# Sentiment Analysis using DistilBERT
##Why DistilBERT ?
The reason why I choose DistilBERT for the task is mainly due to the fact that it is much less resource intensive as compare to BERT.
(I started training with BERT the, first time 2 epochs in 2hrs20min :> ),
it is much faster than gpt2 and other counter parts.
meenaJoke.png

In [None]:
%%capture
!pip install transformers
!pip install transformers[torch]
!pip install -U accelerate
!pip install -U transformers

The above code resolve the error "ImportError: Using the `Trainer` with `PyTorch` requires `accelerate>=0.20.1`: Please run `pip install transformers[torch]` or `pip install accelerate -U . . ."

It also ensures that the libraries are installed.
after installing make sure to restart runtime, or ide if on local machine. . .

the `%%capture` is used to suppress the output of the cell.

In [None]:
from transformers import DistilBertTokenizerFast, DistilBertForSequenceClassification
from sklearn.metrics import accuracy_score, precision_recall_fscore_support
from transformers import TrainingArguments, Trainer
import pandas as pd
import torch

model = "distilbert-base-uncased"

Here, sklearn.metrics will be used to compute the metrics for the training arguements, a function compute_metrics is defined below for that purpose.
we'll use pandas to preprocess the dataset.
We are going to use **DistilBERT** as our base model.

##The Dataset
We are going to use the IMDB movie review dataset, in the dataset is in the form of a csv file, with two columns, namely review and sentiment.

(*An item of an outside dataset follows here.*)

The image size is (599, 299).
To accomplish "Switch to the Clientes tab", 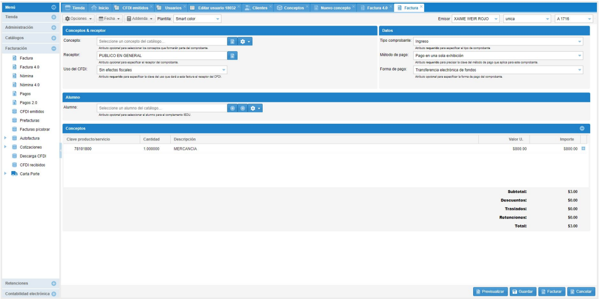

The dataset is availible [here](https://storage.googleapis.com/kaggle-data-sets/134715/320111/bundle/archive.zip?X-Goog-Algorithm=GOOG4-RSA-SHA256&X-Goog-Credential=gcp-kaggle-com%40kaggle-161607.iam.gserviceaccount.com%2F20230809%2Fauto%2Fstorage%2Fgoog4_request&X-Goog-Date=20230809T134152Z&X-Goog-Expires=259200&X-Goog-SignedHeaders=host&X-Goog-Signature=3194f39deac56352ec92bcffeeaf56f1c4fb42493cb83992146a43c659a99946891e4a93e0451b7f3ad011ae61d83a090c667ab8c73a9b14b69f0eabfbd5bc510d6cd0fcad573a3ff47609afaac977ec77eb814947867c49ed9c2f0f4897a32359b072e3e6db3c719c8b0a808934d36dd93c3817aa1bd982a9e75bfb6008f506ad4a8c4b84e7a02cc68dd6bc55310eaf85906e2a9a00a50aa007943d77c01b80771f248ddad6eb72ff461a5aa87263e992166f83c0084545b9d1e674fad7a50ec7d30d880db62dee74ee96485e56325ca54e8ec11a842738de81542140935377dea87f7608d55e6ea1e92add4e7e62f23d61b518790a9ff6854d43ba5fd87eb0).

In [None]:
dataset = pd.read_csv("./data.csv") #load the dataset

Convert the sentiments to numerical form, we do this by defining a function convert_label and using the apply method to get the desired.


In [None]:
def convert_label(inp):
    return 0 if inp == "negative" else 1
dataset["sentiment"] = dataset["sentiment"].apply(lambda x: convert_label(x))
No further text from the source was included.